**Required action:** From the article below on BP's pipeline testing, write out the passage starting at "Pigs are in-the-pipe" and ending at "its 16-mile pipeline.", word for word.

Segment Start: Given passage

To pig or not to pig? BP's oil pipeline question
WASHINGTON (Reuters) - Oil giant BP is learning some lessons from pigs in its Alaska pipeline.
Pigs are in-the-pipe testing tools that might have done a better job at spotting the corrosion that prompted Sunday's partial shutdown of BP's Prudhoe Bay oil field, but the company didn't use them there for 14 years.
When BP finally pigged its pipes, under government orders after a massive March oil spill, the results were shocking.
"When we conducted an intelligent pigging, which gives you a lot of data, we were shocked and disappointed in what it found," BP spokesman Neil Chapman said. "... Because what it said was that the effectiveness of our (corrosion) program -- we had a gap in the program and we're going to fix it."
BP said on Sunday it was closing operations at its Prudhoe Bay oil field on Alaska's North Slope, the largest in the United States, after an inspection with a so-called smart pig showed extensive corrosion and holes in its 16-mile pipeline.
Pigs, in this context, are bullet-shaped devices pushed through pipelines by the force of the oil behind them. One type of pig, the scraper or cleaner, scours sediment and other deposits from the pipe's inner walls as it goes.

Segment End: Given passage
Segment Start: Source information

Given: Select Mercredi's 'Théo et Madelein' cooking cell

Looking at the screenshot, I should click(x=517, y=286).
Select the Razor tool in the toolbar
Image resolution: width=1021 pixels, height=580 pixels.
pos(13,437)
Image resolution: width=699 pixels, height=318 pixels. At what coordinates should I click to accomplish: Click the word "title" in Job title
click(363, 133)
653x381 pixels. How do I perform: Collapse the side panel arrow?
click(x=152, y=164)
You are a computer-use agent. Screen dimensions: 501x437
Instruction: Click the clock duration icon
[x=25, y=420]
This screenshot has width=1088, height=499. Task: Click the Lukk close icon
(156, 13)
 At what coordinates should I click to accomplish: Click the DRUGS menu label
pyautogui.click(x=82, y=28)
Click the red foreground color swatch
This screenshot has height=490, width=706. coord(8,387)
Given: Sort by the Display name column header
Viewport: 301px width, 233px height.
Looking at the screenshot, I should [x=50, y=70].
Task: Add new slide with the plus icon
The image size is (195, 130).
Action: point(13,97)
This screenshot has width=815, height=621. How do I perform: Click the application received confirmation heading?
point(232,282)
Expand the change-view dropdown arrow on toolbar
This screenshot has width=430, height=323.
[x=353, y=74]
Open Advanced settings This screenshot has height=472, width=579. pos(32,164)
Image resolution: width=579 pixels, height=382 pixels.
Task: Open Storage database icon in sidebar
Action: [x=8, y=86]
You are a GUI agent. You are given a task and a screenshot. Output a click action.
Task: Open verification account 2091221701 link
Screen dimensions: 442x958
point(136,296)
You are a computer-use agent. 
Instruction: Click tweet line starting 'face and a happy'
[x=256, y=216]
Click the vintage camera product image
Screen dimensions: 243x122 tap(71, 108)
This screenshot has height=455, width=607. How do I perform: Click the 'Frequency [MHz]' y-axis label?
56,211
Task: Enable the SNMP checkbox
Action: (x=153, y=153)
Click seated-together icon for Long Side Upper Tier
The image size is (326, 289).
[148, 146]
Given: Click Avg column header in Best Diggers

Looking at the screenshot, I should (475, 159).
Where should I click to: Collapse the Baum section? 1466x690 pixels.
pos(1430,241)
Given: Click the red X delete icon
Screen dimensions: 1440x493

Segment End: Source information

**Result of the task:**
Pigs are in-the-pipe testing tools that might have done a better job at spotting the corrosion that prompted Sunday's partial shutdown of BP's Prudhoe Bay oil field, but the company didn't use them there for 14 years.
When BP finally pigged its pipes, under government orders after a massive March oil spill, the results were shocking.
"When we conducted an intelligent pigging, which gives you a lot of data, we were shocked and disappointed in what it found," BP spokesman Neil Chapman said. "... Because what it said was that the effectiveness of our (corrosion) program -- we had a gap in the program and we're going to fix it."
BP said on Sunday it was closing operations at its Prudhoe Bay oil field on Alaska's North Slope, the largest in the United States, after an inspection with a so-called smart pig showed extensive corrosion and holes in its 16-mile pipeline.